▼▼▼
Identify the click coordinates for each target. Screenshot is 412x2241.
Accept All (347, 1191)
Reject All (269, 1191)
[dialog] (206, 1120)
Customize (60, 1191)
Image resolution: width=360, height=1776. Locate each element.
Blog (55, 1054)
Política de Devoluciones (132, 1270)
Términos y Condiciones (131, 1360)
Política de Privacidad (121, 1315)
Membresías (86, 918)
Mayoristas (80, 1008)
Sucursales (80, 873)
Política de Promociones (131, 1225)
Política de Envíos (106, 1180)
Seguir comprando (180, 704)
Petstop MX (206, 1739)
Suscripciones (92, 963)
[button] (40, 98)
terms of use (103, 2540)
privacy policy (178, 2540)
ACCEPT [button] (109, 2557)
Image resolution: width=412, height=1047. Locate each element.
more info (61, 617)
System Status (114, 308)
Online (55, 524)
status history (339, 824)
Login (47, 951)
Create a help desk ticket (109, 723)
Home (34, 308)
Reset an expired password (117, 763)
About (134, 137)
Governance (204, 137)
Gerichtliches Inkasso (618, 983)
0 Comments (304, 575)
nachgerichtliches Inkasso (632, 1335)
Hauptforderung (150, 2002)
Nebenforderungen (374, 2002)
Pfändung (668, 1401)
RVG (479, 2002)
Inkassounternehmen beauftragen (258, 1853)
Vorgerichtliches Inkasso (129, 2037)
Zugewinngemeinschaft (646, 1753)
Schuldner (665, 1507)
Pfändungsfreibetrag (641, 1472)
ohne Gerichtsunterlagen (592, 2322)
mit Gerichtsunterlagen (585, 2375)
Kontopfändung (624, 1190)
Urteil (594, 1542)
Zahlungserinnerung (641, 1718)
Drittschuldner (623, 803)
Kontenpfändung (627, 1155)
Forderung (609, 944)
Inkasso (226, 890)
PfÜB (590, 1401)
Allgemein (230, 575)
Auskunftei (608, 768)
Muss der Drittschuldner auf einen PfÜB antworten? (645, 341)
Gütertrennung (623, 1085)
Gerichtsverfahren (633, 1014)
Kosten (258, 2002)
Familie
▲▲▲
[WHAT THE TASK ASKS]:
Copy the data exactly. Leave nothing out.

[RESPONSE TO THIS EXERCISE]:
Identify the click coordinates for each target. Screenshot is 412x2241.
Accept All (347, 1191)
Reject All (269, 1191)
[dialog] (206, 1120)
Customize (60, 1191)
Image resolution: width=360, height=1776. Locate each element.
Blog (55, 1054)
Política de Devoluciones (132, 1270)
Términos y Condiciones (131, 1360)
Política de Privacidad (121, 1315)
Membresías (86, 918)
Mayoristas (80, 1008)
Sucursales (80, 873)
Política de Promociones (131, 1225)
Política de Envíos (106, 1180)
Seguir comprando (180, 704)
Petstop MX (206, 1739)
Suscripciones (92, 963)
[button] (40, 98)
terms of use (103, 2540)
privacy policy (178, 2540)
ACCEPT [button] (109, 2557)
Image resolution: width=412, height=1047. Locate each element.
more info (61, 617)
System Status (114, 308)
Online (55, 524)
status history (339, 824)
Login (47, 951)
Create a help desk ticket (109, 723)
Home (34, 308)
Reset an expired password (117, 763)
About (134, 137)
Governance (204, 137)
Gerichtliches Inkasso (618, 983)
0 Comments (304, 575)
nachgerichtliches Inkasso (632, 1335)
Hauptforderung (150, 2002)
Nebenforderungen (374, 2002)
Pfändung (668, 1401)
RVG (479, 2002)
Inkassounternehmen beauftragen (258, 1853)
Vorgerichtliches Inkasso (129, 2037)
Zugewinngemeinschaft (646, 1753)
Schuldner (665, 1507)
Pfändungsfreibetrag (641, 1472)
ohne Gerichtsunterlagen (592, 2322)
mit Gerichtsunterlagen (585, 2375)
Kontopfändung (624, 1190)
Urteil (594, 1542)
Zahlungserinnerung (641, 1718)
Drittschuldner (623, 803)
Kontenpfändung (627, 1155)
Forderung (609, 944)
Inkasso (226, 890)
PfÜB (590, 1401)
Allgemein (230, 575)
Auskunftei (608, 768)
Muss der Drittschuldner auf einen PfÜB antworten? (645, 341)
Gütertrennung (623, 1085)
Gerichtsverfahren (633, 1014)
Kosten (258, 2002)
Familie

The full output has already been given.